◆ TASK 1 ◆
Give back the records from the line with "Toggle Font size" to the line with "click(21, 98)", with "connections" replaced by "relationships" and nothing else changed. Return only those lines.

◆ SOURCE EXTRACT ◆

· · · · · · ·

Getting a Working C/C++ Development Environment for Developing Drizzle

This article explains how to set up a properly functioning C/C++ development environment on Linux. The article is aimed at developers interested in contributing to the Drizzle server project, but the vast majority of the content applies equally well to developers wishing to contribute to the MySQL server or any other open source project written in C/C++

IMPORTANT: This article doesn’t get into any religious battles over IDEs or particular editors. IDEs and editors are what you use to edit code. What this article covers is the surrounding libraries, toolchain, and dependencies needed to get into the development or contirbution process. That said, go Vim. 😉

The examples shown use the Debian/Ubuntu methods of obtaining code packages and installing them — specifically, using apt-get install to install packages. If you are running on a RPM-based distro, simply change the commands to use your package manager of preference, for instance yum install. Solaris users should get as far as they can in the installation/setup process and hop over to the Freenode #drizzle channel for help from one of Solaris experts. The Drizzle wiki has more information on specific packages needed for different distributions.

OK, let’s get started, shall we?

· · · · · · ·

◆ SUPPLIED ENTRIES ◆
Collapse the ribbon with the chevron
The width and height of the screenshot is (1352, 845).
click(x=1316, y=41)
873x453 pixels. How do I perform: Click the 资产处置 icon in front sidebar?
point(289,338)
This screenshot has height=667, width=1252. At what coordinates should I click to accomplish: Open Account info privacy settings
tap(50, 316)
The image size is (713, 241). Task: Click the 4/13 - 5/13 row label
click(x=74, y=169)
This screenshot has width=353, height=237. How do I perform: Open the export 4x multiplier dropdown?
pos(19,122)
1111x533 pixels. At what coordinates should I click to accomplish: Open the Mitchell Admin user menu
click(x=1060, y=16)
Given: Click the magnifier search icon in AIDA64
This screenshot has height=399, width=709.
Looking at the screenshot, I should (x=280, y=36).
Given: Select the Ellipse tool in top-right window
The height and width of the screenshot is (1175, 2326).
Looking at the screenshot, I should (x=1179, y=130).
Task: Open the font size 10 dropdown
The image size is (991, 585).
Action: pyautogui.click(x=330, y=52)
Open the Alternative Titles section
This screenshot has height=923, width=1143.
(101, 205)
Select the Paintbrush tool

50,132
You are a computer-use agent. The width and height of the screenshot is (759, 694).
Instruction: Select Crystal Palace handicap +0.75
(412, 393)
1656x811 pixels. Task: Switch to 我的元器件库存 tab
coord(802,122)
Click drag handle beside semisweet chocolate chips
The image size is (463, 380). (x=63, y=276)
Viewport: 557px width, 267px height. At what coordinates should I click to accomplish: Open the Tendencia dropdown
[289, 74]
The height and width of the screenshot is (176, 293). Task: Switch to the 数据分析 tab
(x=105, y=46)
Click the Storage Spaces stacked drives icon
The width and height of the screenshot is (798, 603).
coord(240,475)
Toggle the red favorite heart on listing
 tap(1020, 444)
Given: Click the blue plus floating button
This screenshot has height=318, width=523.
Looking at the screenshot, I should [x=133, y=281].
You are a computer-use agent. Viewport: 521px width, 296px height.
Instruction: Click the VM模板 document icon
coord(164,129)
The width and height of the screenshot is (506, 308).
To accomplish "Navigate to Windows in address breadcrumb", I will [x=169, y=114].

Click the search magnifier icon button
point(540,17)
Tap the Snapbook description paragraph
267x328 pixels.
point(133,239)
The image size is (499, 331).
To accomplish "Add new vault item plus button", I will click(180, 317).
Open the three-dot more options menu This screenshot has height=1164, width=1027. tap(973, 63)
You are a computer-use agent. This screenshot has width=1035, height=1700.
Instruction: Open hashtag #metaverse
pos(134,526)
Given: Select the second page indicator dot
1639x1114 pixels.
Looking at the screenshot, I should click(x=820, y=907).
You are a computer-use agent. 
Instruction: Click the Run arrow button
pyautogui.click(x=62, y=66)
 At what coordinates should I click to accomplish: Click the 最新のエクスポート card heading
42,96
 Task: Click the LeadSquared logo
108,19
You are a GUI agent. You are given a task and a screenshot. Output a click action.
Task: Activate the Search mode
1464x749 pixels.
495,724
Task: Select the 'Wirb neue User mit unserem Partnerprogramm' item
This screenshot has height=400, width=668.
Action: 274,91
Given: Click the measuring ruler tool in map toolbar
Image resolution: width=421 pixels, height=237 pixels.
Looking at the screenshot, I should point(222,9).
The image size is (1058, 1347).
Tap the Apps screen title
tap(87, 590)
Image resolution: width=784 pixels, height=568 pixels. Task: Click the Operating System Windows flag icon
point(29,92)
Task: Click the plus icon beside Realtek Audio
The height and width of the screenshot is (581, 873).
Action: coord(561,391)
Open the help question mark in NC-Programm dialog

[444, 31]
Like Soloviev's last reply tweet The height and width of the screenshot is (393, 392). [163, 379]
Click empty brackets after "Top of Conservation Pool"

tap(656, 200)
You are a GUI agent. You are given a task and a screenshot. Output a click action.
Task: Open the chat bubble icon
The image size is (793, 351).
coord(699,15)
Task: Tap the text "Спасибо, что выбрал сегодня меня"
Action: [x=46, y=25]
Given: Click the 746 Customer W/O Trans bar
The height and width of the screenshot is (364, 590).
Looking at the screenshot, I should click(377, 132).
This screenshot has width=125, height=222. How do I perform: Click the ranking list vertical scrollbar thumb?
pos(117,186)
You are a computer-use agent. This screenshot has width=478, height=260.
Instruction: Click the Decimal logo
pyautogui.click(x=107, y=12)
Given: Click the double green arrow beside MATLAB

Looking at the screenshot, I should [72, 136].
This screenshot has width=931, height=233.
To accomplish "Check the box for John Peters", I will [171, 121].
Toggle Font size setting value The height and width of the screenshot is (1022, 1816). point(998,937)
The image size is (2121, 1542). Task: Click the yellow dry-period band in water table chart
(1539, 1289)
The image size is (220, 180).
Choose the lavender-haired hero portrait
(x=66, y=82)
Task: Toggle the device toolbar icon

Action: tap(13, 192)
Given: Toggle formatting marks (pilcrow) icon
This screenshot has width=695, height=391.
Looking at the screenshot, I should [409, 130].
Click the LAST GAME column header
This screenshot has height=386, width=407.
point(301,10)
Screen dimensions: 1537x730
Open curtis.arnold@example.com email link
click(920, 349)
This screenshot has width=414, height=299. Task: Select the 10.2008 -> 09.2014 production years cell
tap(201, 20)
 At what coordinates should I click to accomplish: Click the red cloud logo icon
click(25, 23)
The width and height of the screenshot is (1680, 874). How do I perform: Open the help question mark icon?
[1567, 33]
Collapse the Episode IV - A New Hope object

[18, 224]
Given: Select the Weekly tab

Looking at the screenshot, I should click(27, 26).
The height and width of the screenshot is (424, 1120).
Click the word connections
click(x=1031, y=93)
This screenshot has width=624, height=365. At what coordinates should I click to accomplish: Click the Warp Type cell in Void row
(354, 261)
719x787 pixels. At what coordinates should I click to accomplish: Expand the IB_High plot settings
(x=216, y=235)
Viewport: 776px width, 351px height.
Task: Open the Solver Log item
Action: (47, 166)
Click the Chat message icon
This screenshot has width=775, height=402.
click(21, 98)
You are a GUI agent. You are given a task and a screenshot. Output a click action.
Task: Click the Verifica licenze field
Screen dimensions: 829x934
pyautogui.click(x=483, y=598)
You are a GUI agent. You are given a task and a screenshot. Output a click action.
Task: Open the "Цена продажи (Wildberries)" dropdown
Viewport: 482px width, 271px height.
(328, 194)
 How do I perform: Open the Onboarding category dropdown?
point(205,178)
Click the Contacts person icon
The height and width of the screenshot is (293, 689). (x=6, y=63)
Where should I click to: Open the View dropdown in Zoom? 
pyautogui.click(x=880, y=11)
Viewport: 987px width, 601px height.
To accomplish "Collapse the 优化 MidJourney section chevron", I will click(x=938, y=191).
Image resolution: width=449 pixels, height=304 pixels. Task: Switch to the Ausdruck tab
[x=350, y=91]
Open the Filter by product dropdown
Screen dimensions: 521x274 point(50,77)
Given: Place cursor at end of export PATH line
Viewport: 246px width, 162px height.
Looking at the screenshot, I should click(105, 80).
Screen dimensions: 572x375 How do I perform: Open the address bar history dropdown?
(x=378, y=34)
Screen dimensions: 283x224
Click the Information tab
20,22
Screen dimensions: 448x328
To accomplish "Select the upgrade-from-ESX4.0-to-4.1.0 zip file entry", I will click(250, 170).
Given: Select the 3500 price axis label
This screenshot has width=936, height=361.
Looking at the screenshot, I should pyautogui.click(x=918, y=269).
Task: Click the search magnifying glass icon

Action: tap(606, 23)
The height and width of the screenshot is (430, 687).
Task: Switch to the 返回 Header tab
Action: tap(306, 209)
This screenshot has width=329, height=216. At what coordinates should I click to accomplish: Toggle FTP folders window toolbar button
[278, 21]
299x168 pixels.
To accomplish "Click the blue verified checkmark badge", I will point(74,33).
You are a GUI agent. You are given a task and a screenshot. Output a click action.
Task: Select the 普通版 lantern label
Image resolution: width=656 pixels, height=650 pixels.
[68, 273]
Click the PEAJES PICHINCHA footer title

· · · · · · ·

◆ TASK 2 ◆
Output the passage of the Drizzle development environment article from "IMPORTANT: This article" to "for different distributions.", copied word for word.

◆ TASK OUTPUT 1 ◆
Toggle Font size setting value The height and width of the screenshot is (1022, 1816). point(998,937)
The image size is (2121, 1542). Task: Click the yellow dry-period band in water table chart
(1539, 1289)
The image size is (220, 180).
Choose the lavender-haired hero portrait
(x=66, y=82)
Task: Toggle the device toolbar icon

Action: tap(13, 192)
Given: Toggle formatting marks (pilcrow) icon
This screenshot has width=695, height=391.
Looking at the screenshot, I should [409, 130].
Click the LAST GAME column header
This screenshot has height=386, width=407.
point(301,10)
Screen dimensions: 1537x730
Open curtis.arnold@example.com email link
click(920, 349)
This screenshot has width=414, height=299. Task: Select the 10.2008 -> 09.2014 production years cell
tap(201, 20)
 At what coordinates should I click to accomplish: Click the red cloud logo icon
click(25, 23)
The width and height of the screenshot is (1680, 874). How do I perform: Open the help question mark icon?
[1567, 33]
Collapse the Episode IV - A New Hope object

[18, 224]
Given: Select the Weekly tab

Looking at the screenshot, I should click(27, 26).
The height and width of the screenshot is (424, 1120).
Click the word relationships
click(x=1031, y=93)
This screenshot has width=624, height=365. At what coordinates should I click to accomplish: Click the Warp Type cell in Void row
(354, 261)
719x787 pixels. At what coordinates should I click to accomplish: Expand the IB_High plot settings
(x=216, y=235)
Viewport: 776px width, 351px height.
Task: Open the Solver Log item
Action: (47, 166)
Click the Chat message icon
This screenshot has width=775, height=402.
click(21, 98)

◆ TASK OUTPUT 2 ◆
IMPORTANT: This article doesn’t get into any religious battles over IDEs or particular editors. IDEs and editors are what you use to edit code. What this article covers is the surrounding libraries, toolchain, and dependencies needed to get into the development or contirbution process. That said, go Vim. 😉

The examples shown use the Debian/Ubuntu methods of obtaining code packages and installing them — specifically, using apt-get install to install packages. If you are running on a RPM-based distro, simply change the commands to use your package manager of preference, for instance yum install. Solaris users should get as far as they can in the installation/setup process and hop over to the Freenode #drizzle channel for help from one of Solaris experts. The Drizzle wiki has more information on specific packages needed for different distributions.